First-order it's going to be all futzing with memory access.
@aeva I mean, you can literally do the math!
If you're on a GPU, then even on a mobile GPU from several years ago, you're in the TFLOP/s range by now for actual math.
So, ballpark 1e12 MADs per second.
48kHz stereo is ballpark 1e5 samples per second.
Math-wise, that means you can in theory do 1e7 MADs per sample, enough for brute-force direct convolution with a >3 minute IR. You're probably not doing that.
@aeva You can always do better convolution algs, but even for brute-force, the math is just not the problem for IR sizes you're likely using.
But as written in your code, you also have two loads for every MAD, and there's nowhere near that level of load bandwidth available, not even if it's all L1 hits.
Making it sequential across invocations should help noticeably. But beyond that, you'll need to save loads.
@aeva I don't know about ideal but there is definitely is some mileage to be had in loading one of the two into registers/shared memory in blocks, double-buffering the next fetch and having only one load via L1/tex in the inner loop.
That said the better FFT-based conv kinda nukes that.
Good news: FFT-based conv kinda automatically exploits all the sharing for you!
Bad news: that means you're now down to loading and using each IR FFT coeff exactly once.
@aeva It is work-efficient and gets both your load count and your mul-add count way down, but it also means what's left is kinda BW bound by construction and there's not much you can do about it.

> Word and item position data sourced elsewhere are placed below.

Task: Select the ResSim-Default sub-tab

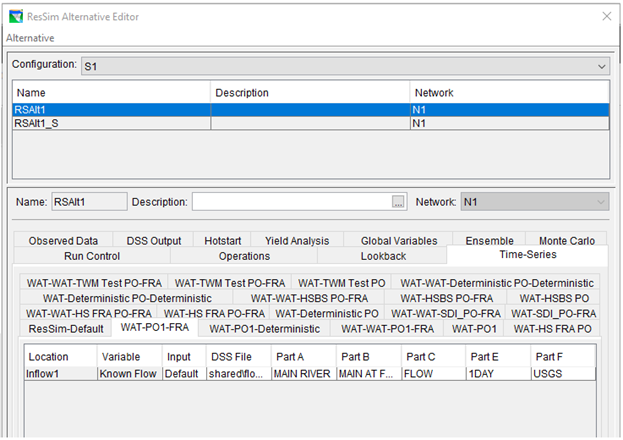Action: [66, 328]
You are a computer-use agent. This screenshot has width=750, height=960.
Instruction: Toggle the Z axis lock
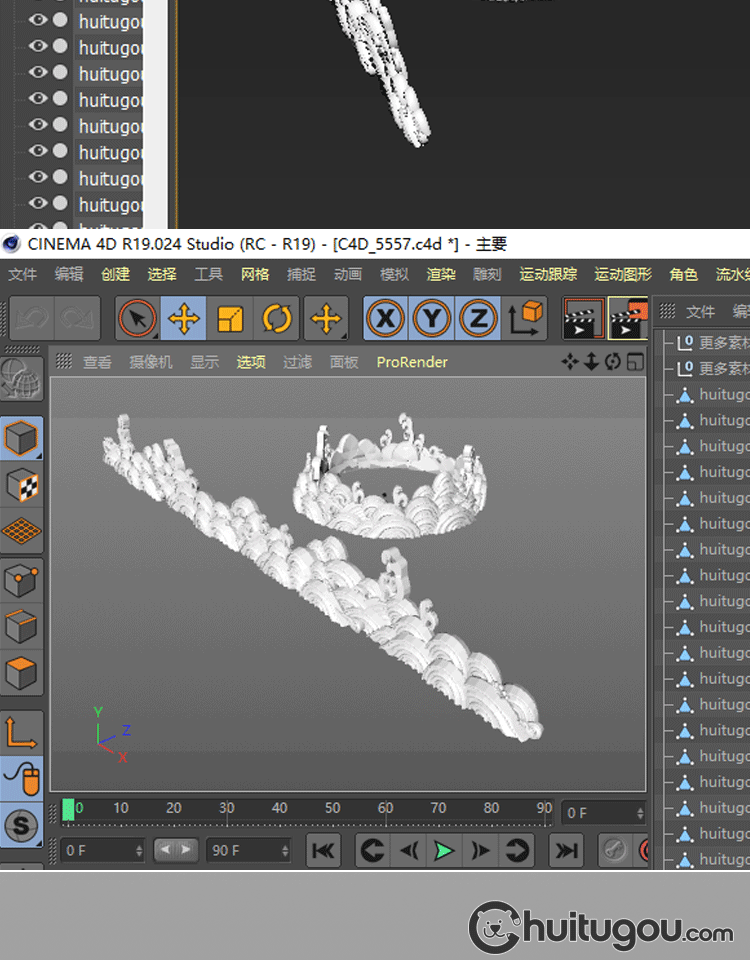(479, 319)
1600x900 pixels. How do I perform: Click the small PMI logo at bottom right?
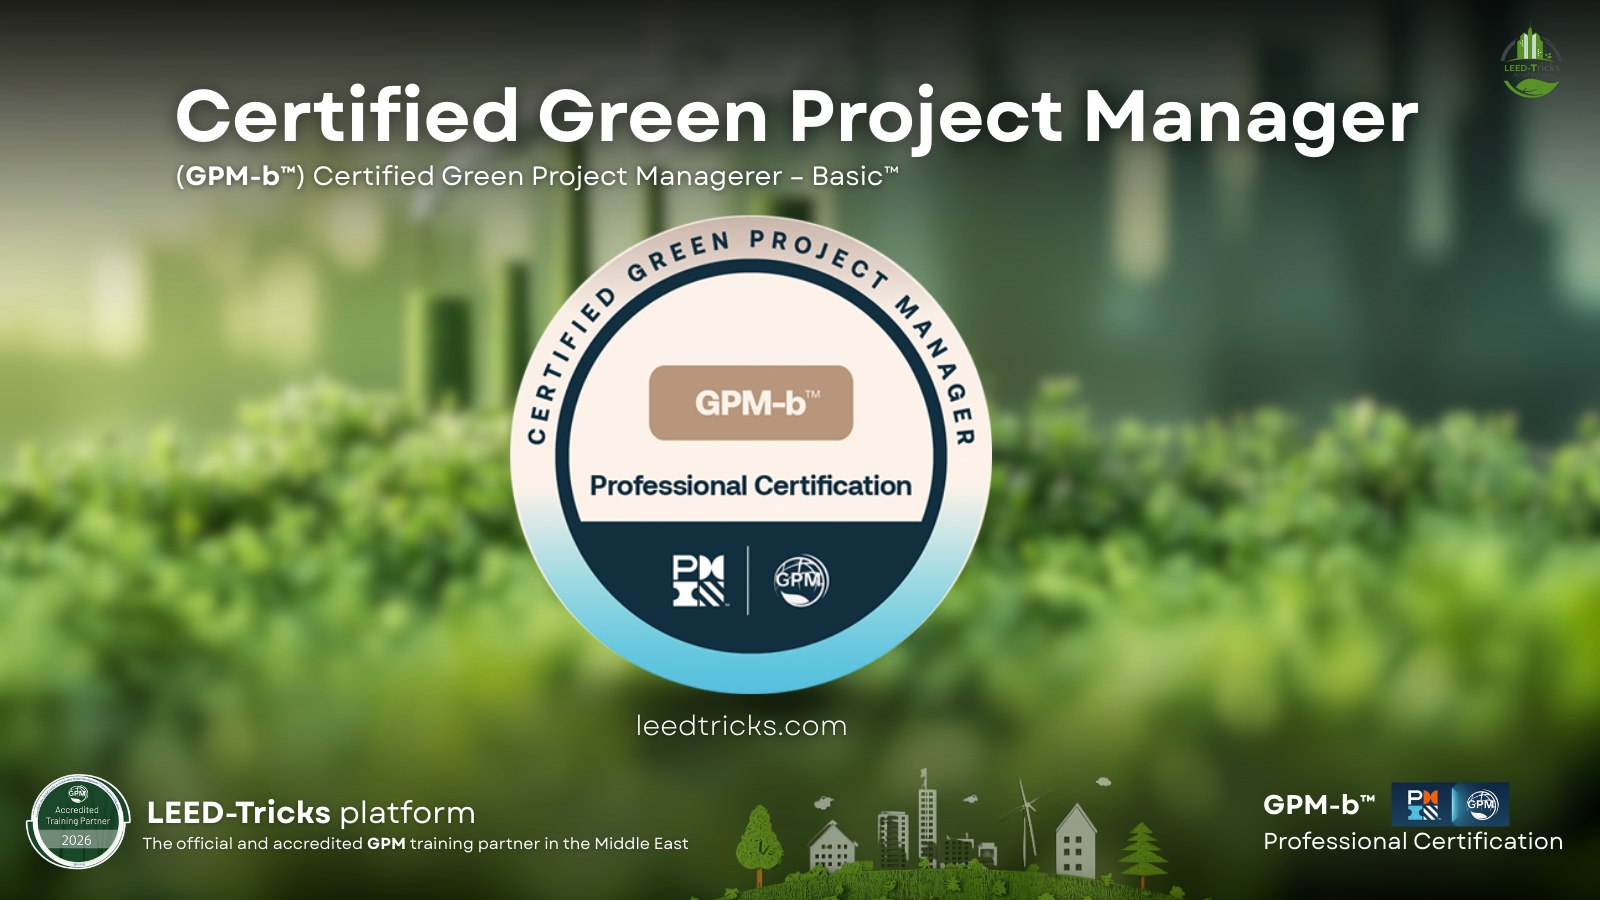pos(1422,804)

(I mean you can make the block sizes small enough that you're still summing tons of terms again, but that's defeating the purpose.)

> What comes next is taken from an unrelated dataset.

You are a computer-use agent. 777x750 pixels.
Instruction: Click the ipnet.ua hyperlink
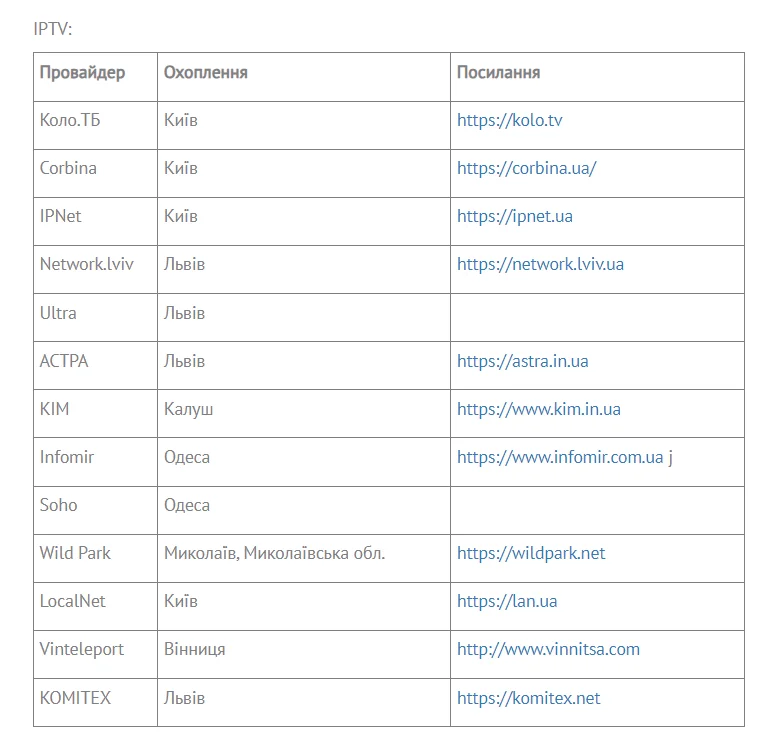coord(514,216)
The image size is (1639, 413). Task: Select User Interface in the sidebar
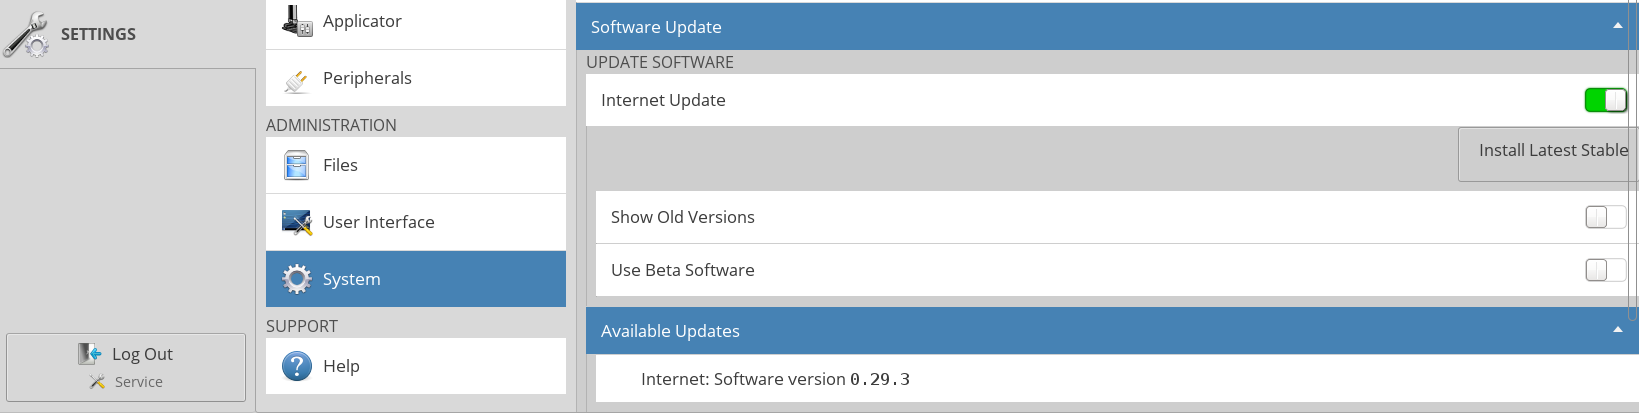[416, 222]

@aeva thanks! That does seem lower than what I remember getting…. though probably still means that for the amount of computation we usually have to do in a frame, it‘s CPU all the way
unless maybe in The Future we make the model a lot bigger
@aeva yeah, I think that‘s still the conclusion
which is unfortunate because I would really like to be paid to do that! but it is difficult to argue for when like, even if you implement everything very well the roundtrip already has highs that would (in presence of the rest of the audio stack) cause issues. like, right now our model runs, on a weakish desktop, with 2ms averages and 3 to 4ms highs, for a 10ms frame, and that’s already kind of as high as we dare going
@aeva noise / echo / reverb suppression and/or speech enhancement in various different configurations, for voice calling. so essentially „run smallish neural network on audio fast“
and yeah sure we can make the task arbitrarily more complex by making the model larger but then we need to do annoying things like justify the added compute by showing a major quality improvement. maybe requirements will do it for us eventually if someone decides we must have fullband stereo audio or something
@rygorous @aeva Not sure if still relevant, but if bandwidth is still an issue you could try 16 bit fixed point or 24 bit fixed point and unpack to float in the shader.
I would expect audio devices to operate on fixed point natively to begin with so some API working in floats probably is adding conversion overhead.